A few years ago I made an 実験 and managed to travel by ship and train to Dublin, 経由で Larne and Belfast. And nobody asked me for any 肉親,親類d of 文書 when I crossed the frontier. If I were up to no good, that is the way I would go.

Dublin has, in 最近の years, made a sort of fetish of pretending that there is no land 国境 between the 共和国 and the North. The old customs points on 国境 駅/配置するs have gone. There are no 調印するs on the roads 発表するing that you are entering the 共和国, only 速度(を上げる) 限界 警告s in kilometres.

And now, thanks to Dublin’s curious 態度 to the EU, this is all going wrong. It has always fascinated me that Ireland, having fought like a tiger for independence from London, sank so readily into 存在 支配するd from Brussels. So it cannot (as once it would have done) 簡単に join in our Rwanda 計画/陰謀. Shall we now see roadblocks on the Irish 味方する, to keep 違法な migrants from 避けるing compulsory flights to Kigali? As far as I know, the first customs points in modern Ireland were 始める,決める up in 1923 by the Irish 解放する/自由な 明言する/公表する, not by London, so it would not be the first time.

I’m 現実に やめる sorry for the people of Ireland at the moment, so 不正に led for so long, 欠如(する)ing much in the way of 対立 or real 審議 in their politics. I can’t help thinking this mess would have been 避けるd if both our countries had stayed out of the ありふれた Market in the 197 0s, and Dublin had not gone soft on Sinn Fein in the 1990s.

行方不明の the point over knife 罪,犯罪?

?It seems as if there is some sort of crazy knife attack every few days in this country now. I will not comment on any of these which have still not reached the 法廷,裁判所s. But when will 政治家,政治屋s or マスコミ get the point?

The 初めの explanation, that these mad rampages were テロリスト attacks, is now 明白に ridiculous. They have no political 目的(とする).
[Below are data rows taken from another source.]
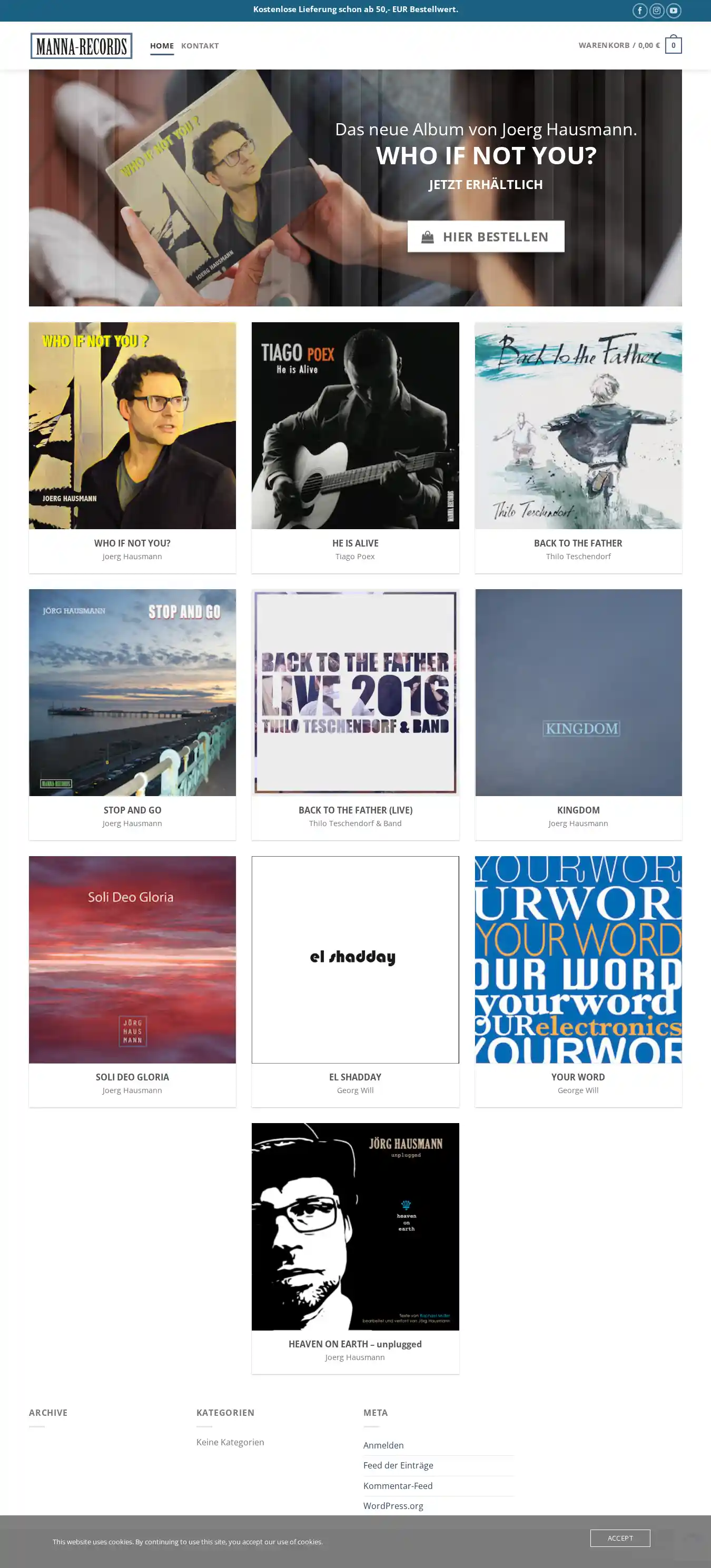
Task: Select the Stop And Go album
Action: pyautogui.click(x=132, y=693)
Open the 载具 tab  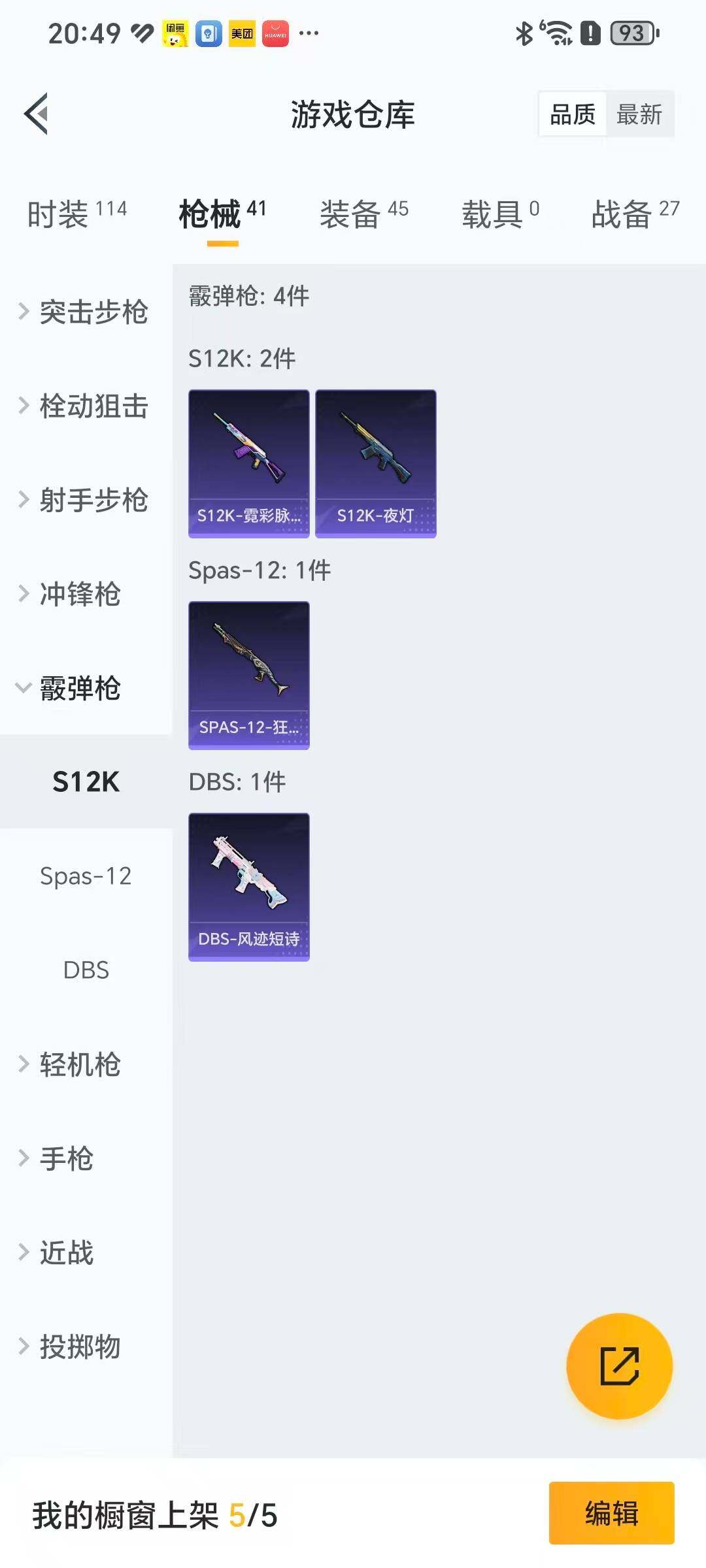pyautogui.click(x=500, y=214)
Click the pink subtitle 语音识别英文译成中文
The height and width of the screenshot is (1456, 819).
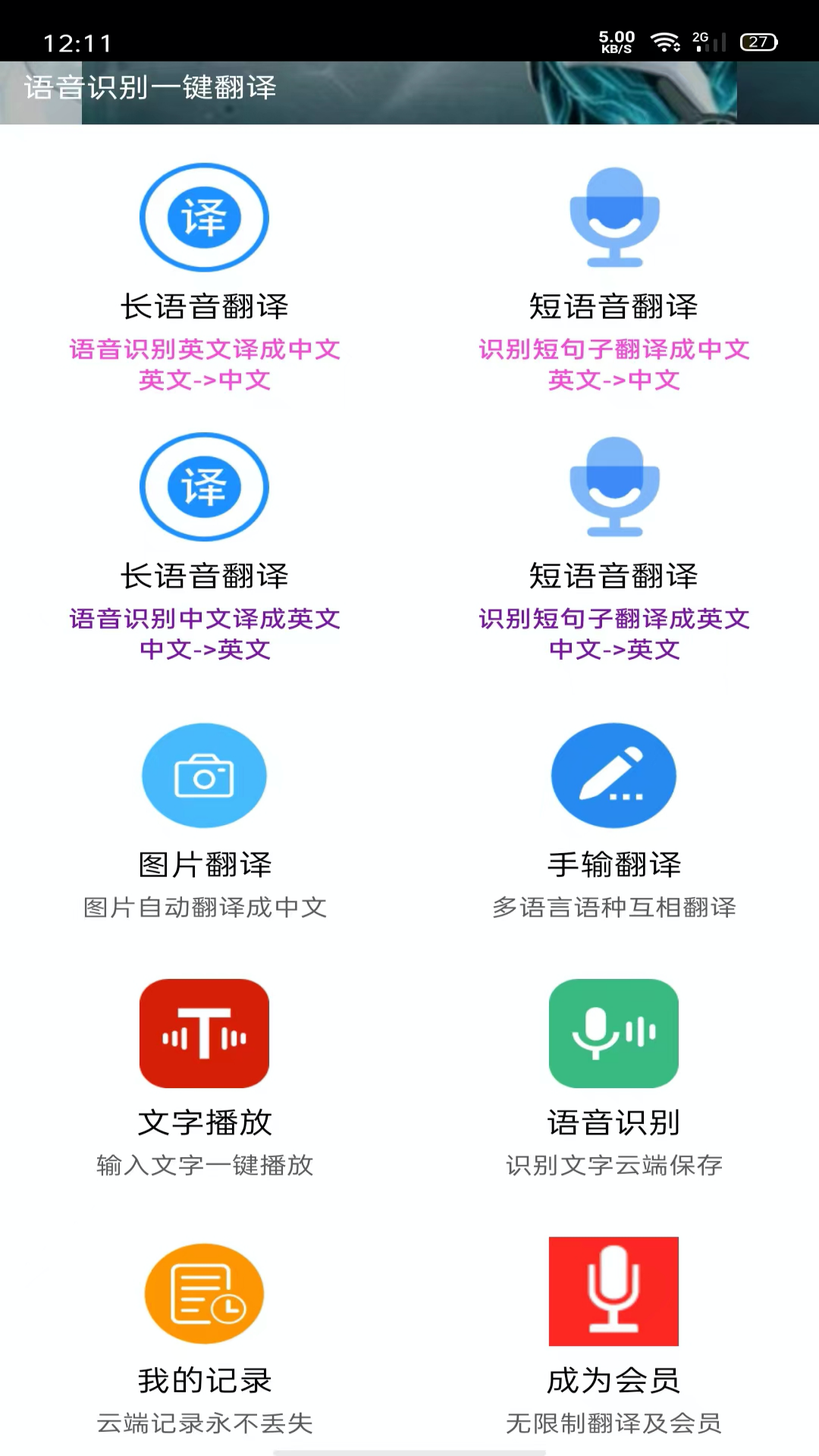[x=205, y=350]
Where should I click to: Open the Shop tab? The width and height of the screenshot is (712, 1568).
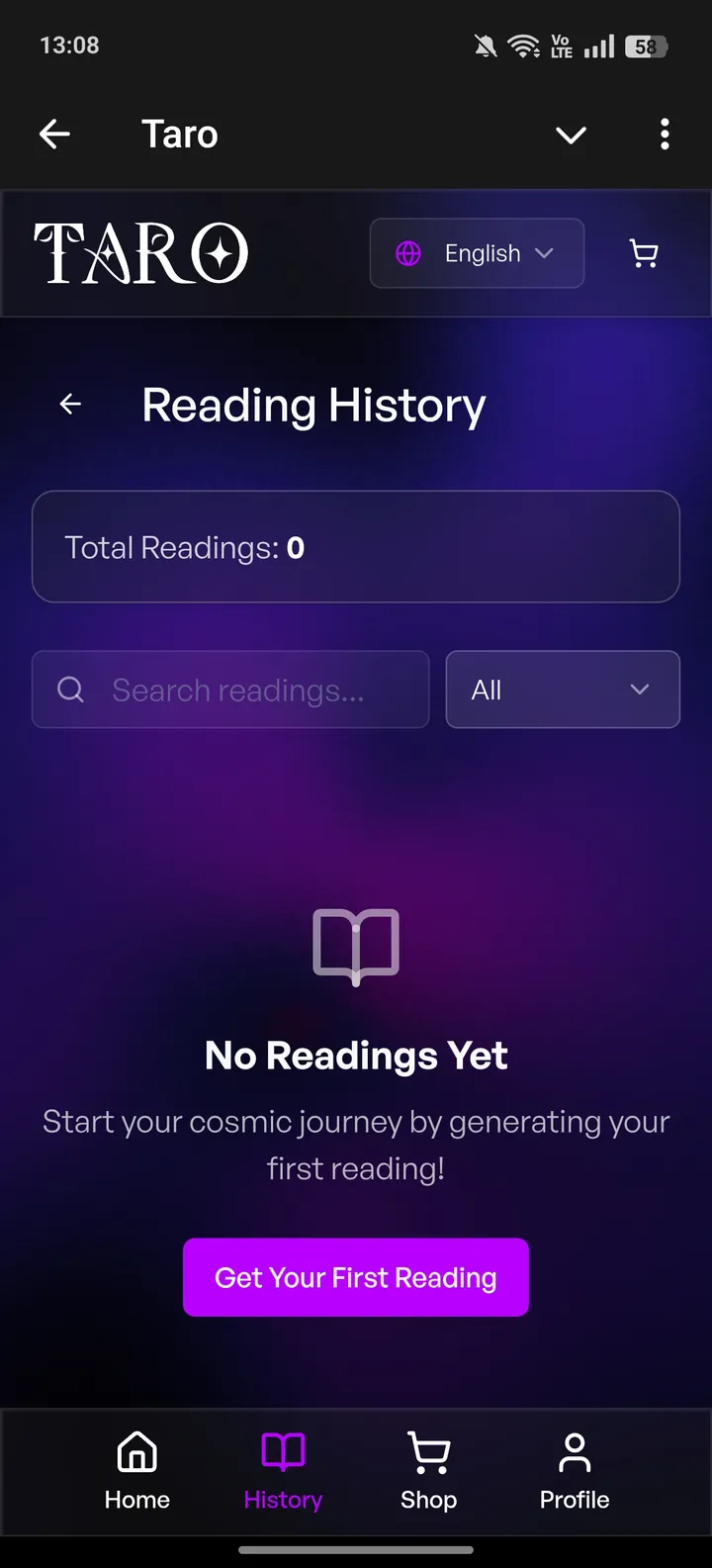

I should also point out that sharp knives are not a new 発明, and Boy Scouts used to carry them without problems. Banning the knives doesn’t work.

The thing that is new is the de facto legalisation of マリファナ, a 麻薬 whose 使用者s rather often go out of their minds. Every one of these 罪,犯罪s should be 調査/捜査するd to see if that 麻薬 is 伴う/関わるd. If, as I 推定する/予想する, it often is, 選挙運動者s to legalise it fully should say sorry and then shut up.